File:Pieter bruegel il giovane, autunno 02.JPG
Pieter Brueghel the Younger: Autumn (Slaughter and Pressing the Grapes), 1624

On the eve of Blotmonath, the month of animal sacrifice

In northern Europe, Halloween occurs when the days are rapidly shortening, the first frosts harden the earth, and the trees undress to reveal their skeletons. But there have long been comparable celebrations at this time of year - in Ireland Samhain, in Wales Nos Calan Gaeaf, and in Scandinavia ‘Winter Nights’. These festivals, like many folk celebrations, occur at a time of transition. In early autumn, the hard work of the harvest season is over, and food is plentiful. But November ushers in the most deadly season, the coming Winter months when food will be scarcest and the nights coldest. For this reason, this time of year has taken on associations with evil spirits.

The origin of modern halloween is in the eve of the Christian feast of All Hallows, celebrated on 1 November, when Christian saints are commemorated. This feast has its origins in ninth-century England. It is often said that All Hallows was a Christian appropriation of earlier Celtic festivals of the dead. However, folklore historian Ronald Hutton has been careful to stress that there is no evidence that earlier Celtic celebrations had any association with the dead until Christianity’s involvement.

The earlier antecedent of this November festival is not concerned with the dead, so much as the act of killing. The eighth-century Northumbrian monk Bede tells us that to the pre-Christian English, November was known as ‘Blotmonath’, when the cattle were slaughtered and dedicated to the pagan gods.

The name comes from the Old English word ‘blot’, meaning sacrifice, and ‘monath’, the origin of the word month. There has been some confusion over this name, because of how similar ‘blot’ is to ‘blod’, the Old English word for blood. That has led to many mistakenly referring to this month as ‘Blood month’, which sounds suitably goth, but isn’t really accurate.

Bede gives us no other clues as to what this practice entailed, which gods were honoured with the sacrifice, and how exactly the animals were consecrated. As always, the Christian monk Bede is a tricky source on pre-Christian ritual, as interested as he was in condemning all non-Christian practice. Sadly, the people who he discusses did not leave behind written records.

One good indication that ritual animal sacrifice to pagan gods was indeed practiced is the attempts by Christians to suppress it. The Penitential of Theodore, a handbook associated with Archbishop Theodore of Canterbury, who was originally from Tarsus, states that ‘If a man sacrifices something trivial to the devils, he is to fast one year. If he sacrifices something substantial, he is to fast ten winters’.

The killing of animals in autumn was not only a religious sacrifice but a practical feature of medieval animal husbandry. The stocks of food that were available after harvest time had to last the whole winter - that meant feeding grain to animals was impractical.
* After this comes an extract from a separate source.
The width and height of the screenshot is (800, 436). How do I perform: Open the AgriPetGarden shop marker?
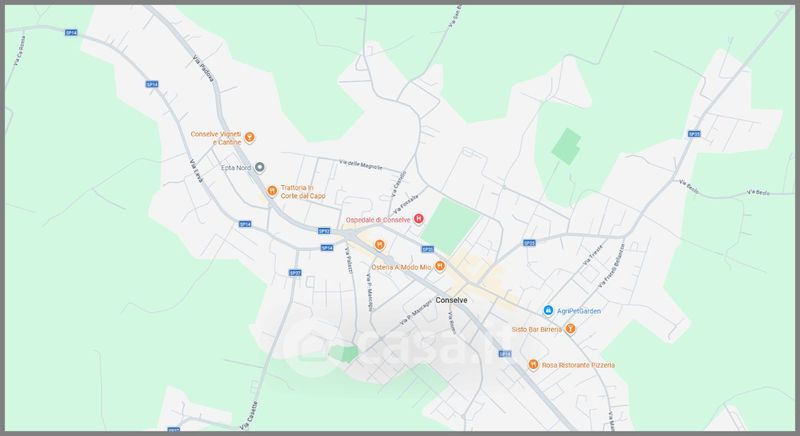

Following the fattening of the summer months, autumn was the perfect time to kill livestock to eat, rather than during the lean winter. Within households, this was a job that was often taken up by women.

(However, one archaeological site reveals an animal sacrifice where the animal was not eaten - rather it was left whole. December’s newsletter will look at various high-status women buried in a sixth-century cemetery in Oakington, Cambridgeshire - one of whom was laid to rest with a whole, skinned adult cow. The meaning of this is hard to ascertain given it is the only example of a cow buried with a human in Europe!)

Many of us in northern climes have lost our sense of the drama of this time in the agricultural year, with imported ingredients, long-life foods and greenhouse-grown crops now available throughout the winter months. Though we often complain that Halloween is, in its modern iteration, a rather commercial celebration, it is worth remembering that partaking in spooky seasonal festivities is as ancient a tradition as any. I should add the disclaimer that this is by no means an invitation to revive animal sacrifice!


Further reading:

Ronald Hutton - Halloween? It’s more than trick or treat (The Guardian, 2014)

Ronald Hutton - Stations of the Sun (OUP, 1996)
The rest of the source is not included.